Selected excerpt ▸
DISCLAIMER: this is still experimental and not recommended for production. Use at your own risk.

Preparation

Install docker for your operating system.

Note: You may need to take steps to tell your system to run the dockerd service and add your username to the docker group:

sudo systemctl start docker
sudo usermod -a -G docker <username>

The system will not see changes to your groups until your next login, but you can update that manually within a shell with exec su <username>

Clone this repository and cd into it.

Starting the docker service

NOTE: Building the docker image after any major change will take a lot of time.

Run the docker.sh file or run these commands.

First stop any running instance:

docker stop osr_django 

Delete the image so it can be recreated.

docker rm osr_django

Build the docker image

docker build -t osr/osr_django .

and finally run it.

Record extracts ▸
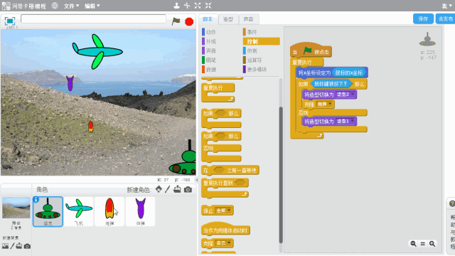Select the 飞机 sprite thumbnail

click(79, 212)

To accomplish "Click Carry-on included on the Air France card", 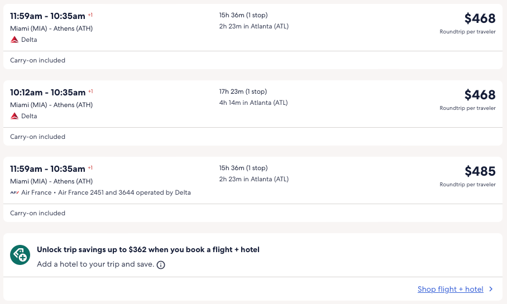I will [38, 213].
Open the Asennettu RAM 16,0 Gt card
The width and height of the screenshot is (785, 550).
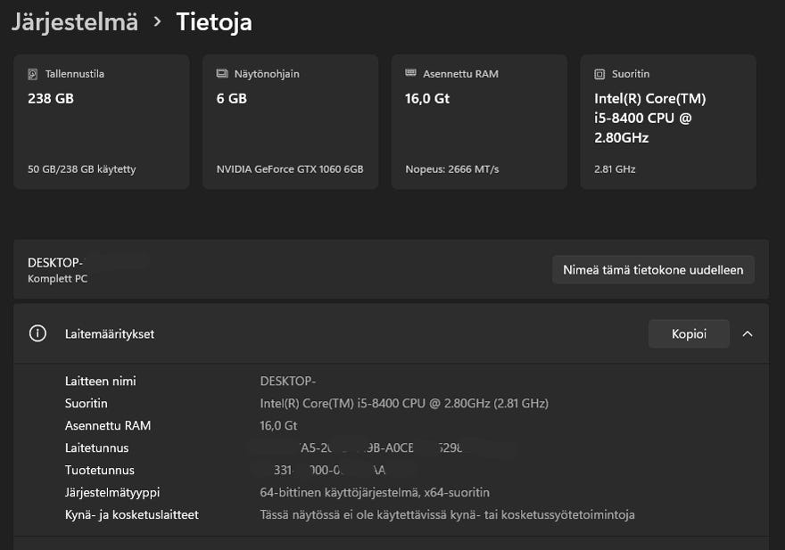[x=479, y=122]
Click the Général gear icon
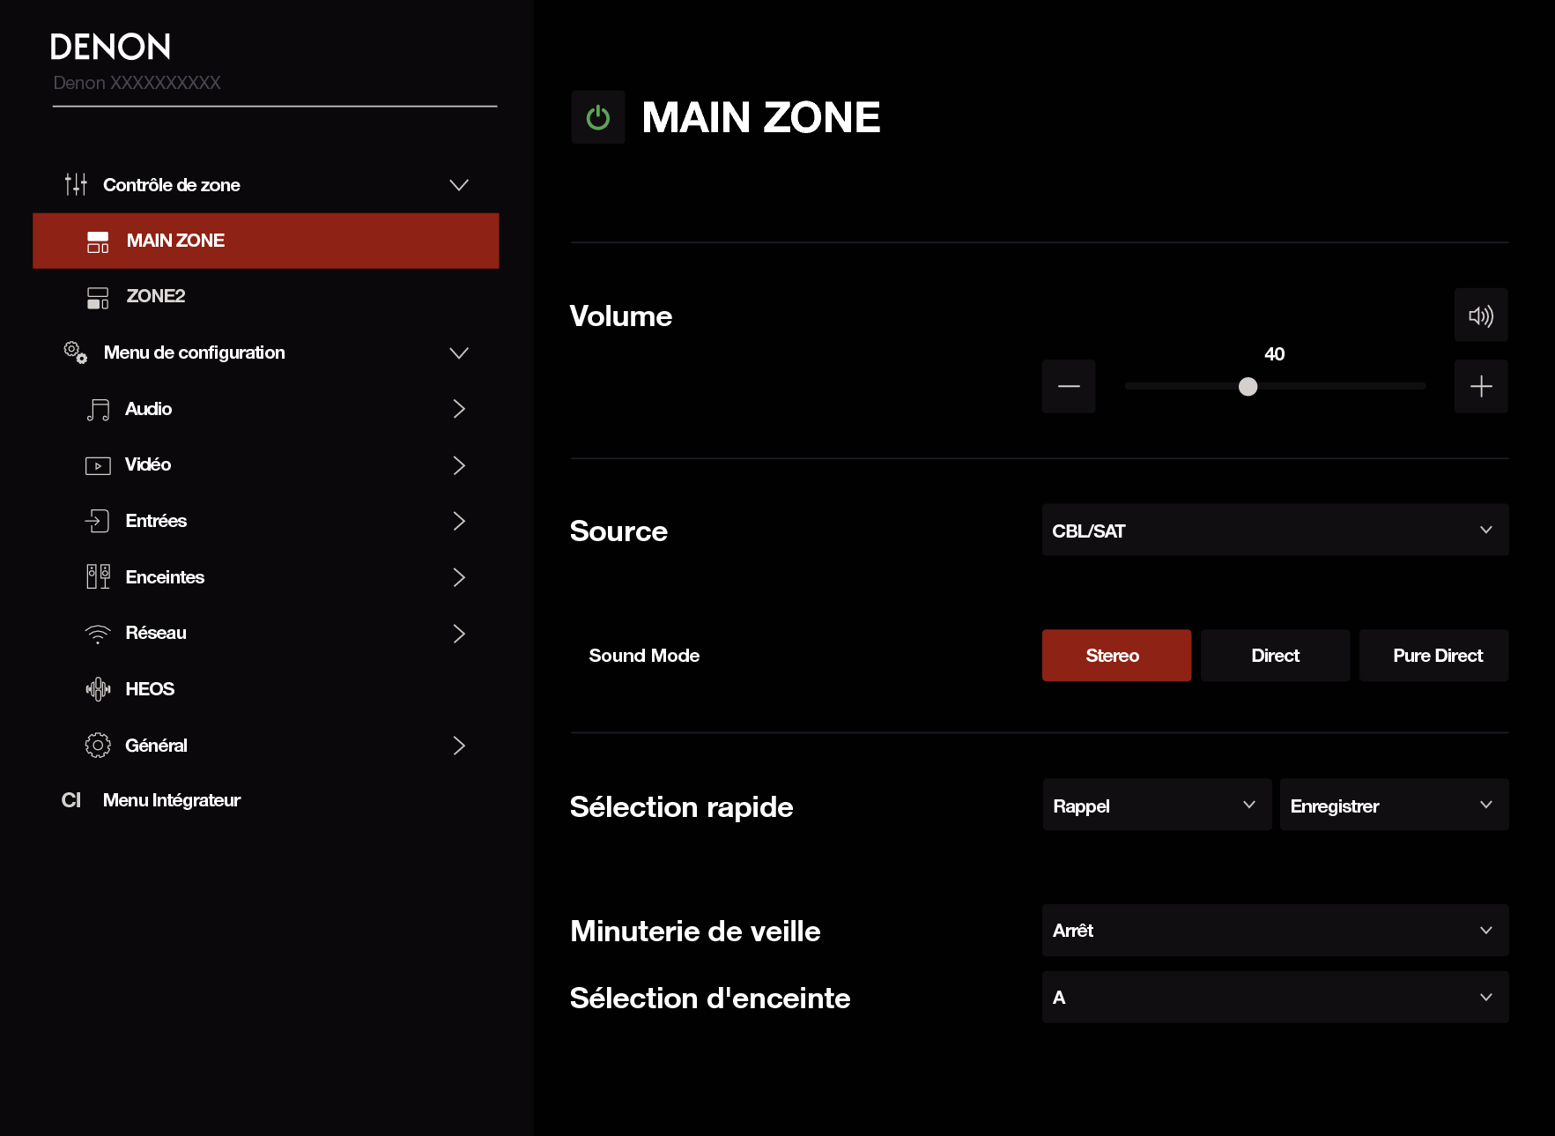The width and height of the screenshot is (1555, 1136). (98, 746)
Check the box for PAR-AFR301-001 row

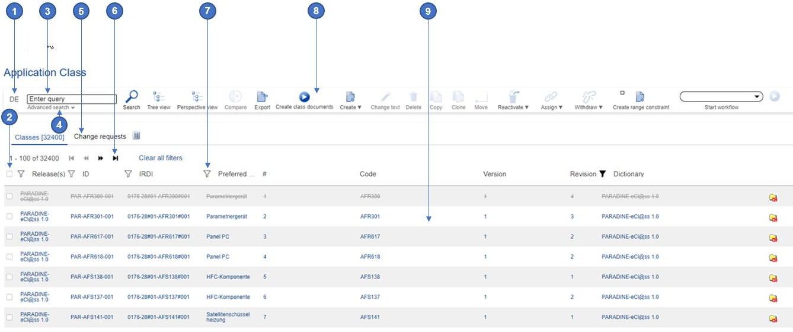(x=9, y=217)
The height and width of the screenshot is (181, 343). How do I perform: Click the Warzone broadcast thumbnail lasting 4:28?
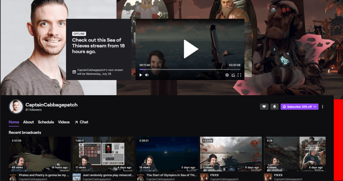click(295, 154)
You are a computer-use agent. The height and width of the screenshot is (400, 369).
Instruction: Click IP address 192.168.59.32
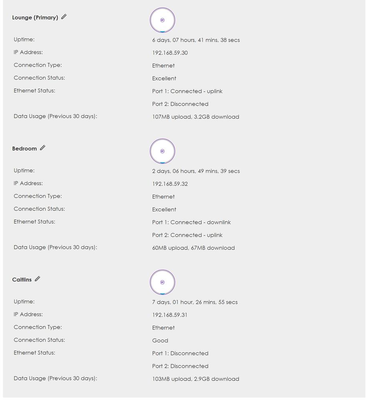tap(170, 184)
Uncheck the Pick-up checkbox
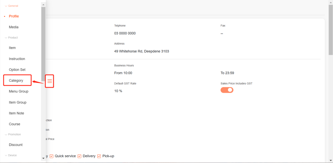This screenshot has height=163, width=333. click(x=99, y=156)
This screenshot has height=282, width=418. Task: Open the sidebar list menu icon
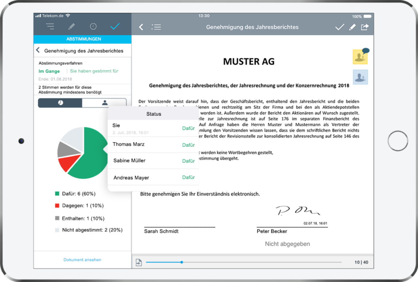pyautogui.click(x=50, y=26)
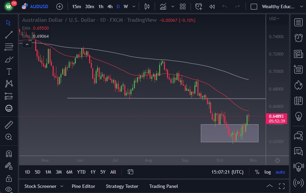Select the trend line drawing tool
This screenshot has width=306, height=193.
(9, 34)
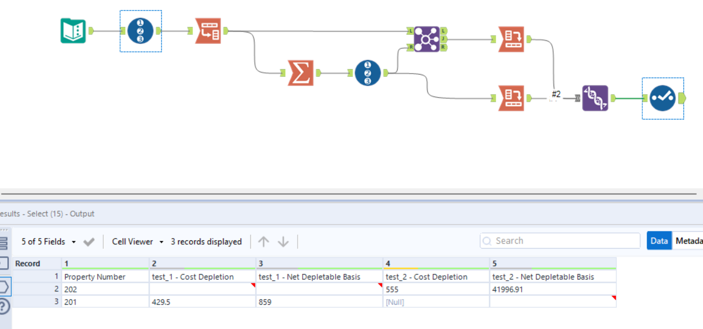The width and height of the screenshot is (703, 329).
Task: Select the upper Cross Tab tool
Action: click(512, 39)
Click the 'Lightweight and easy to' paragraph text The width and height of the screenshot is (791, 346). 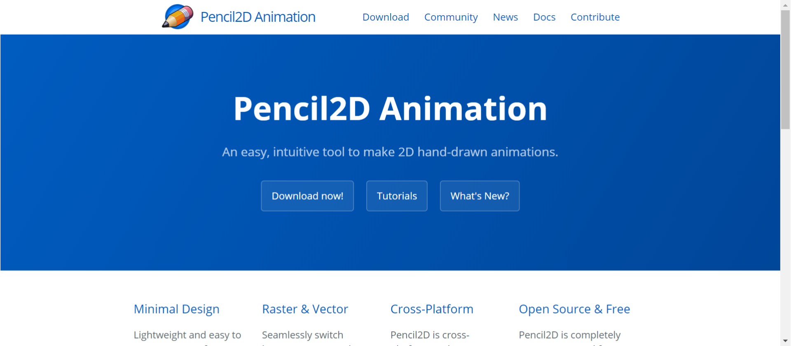(x=187, y=335)
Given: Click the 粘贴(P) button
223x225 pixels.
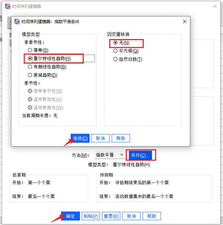Looking at the screenshot, I should coord(91,216).
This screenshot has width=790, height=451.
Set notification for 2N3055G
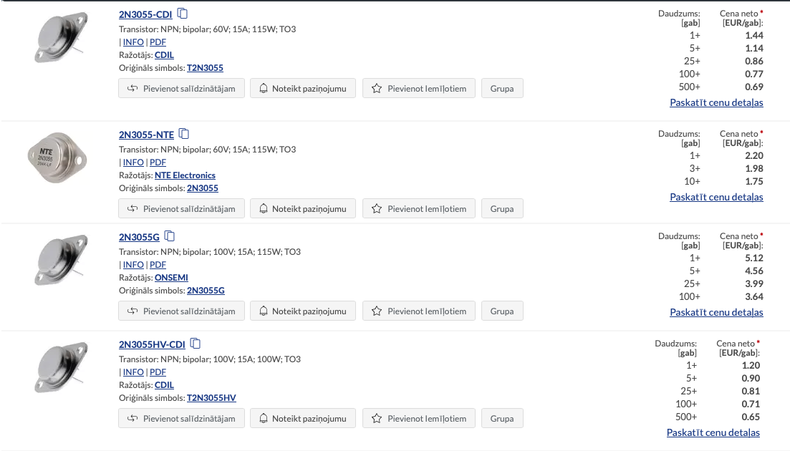click(302, 311)
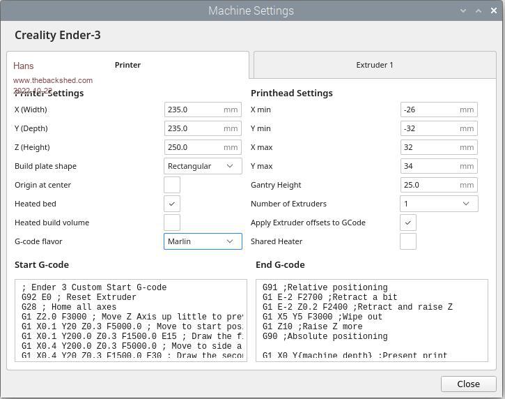Switch to the Extruder 1 tab
The height and width of the screenshot is (399, 505).
[375, 65]
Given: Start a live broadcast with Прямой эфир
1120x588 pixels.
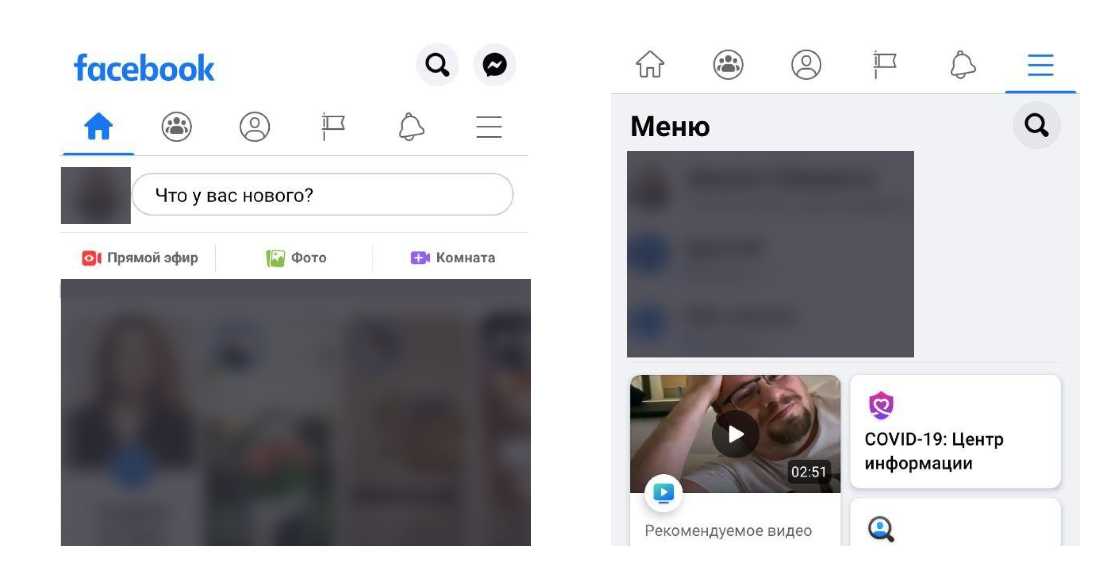Looking at the screenshot, I should point(140,258).
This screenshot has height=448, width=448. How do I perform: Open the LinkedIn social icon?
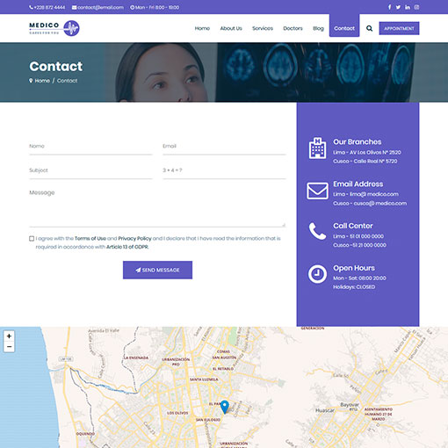coord(408,7)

Written task ▸ Please repeat the Docker setup guide word for word, starting at the words "The system will" and stopping after "cd into it.".

Response to this exercise ▸
The system will not see changes to your groups until your next login, but you can update that manually within a shell with exec su <username>

Clone this repository and cd into it.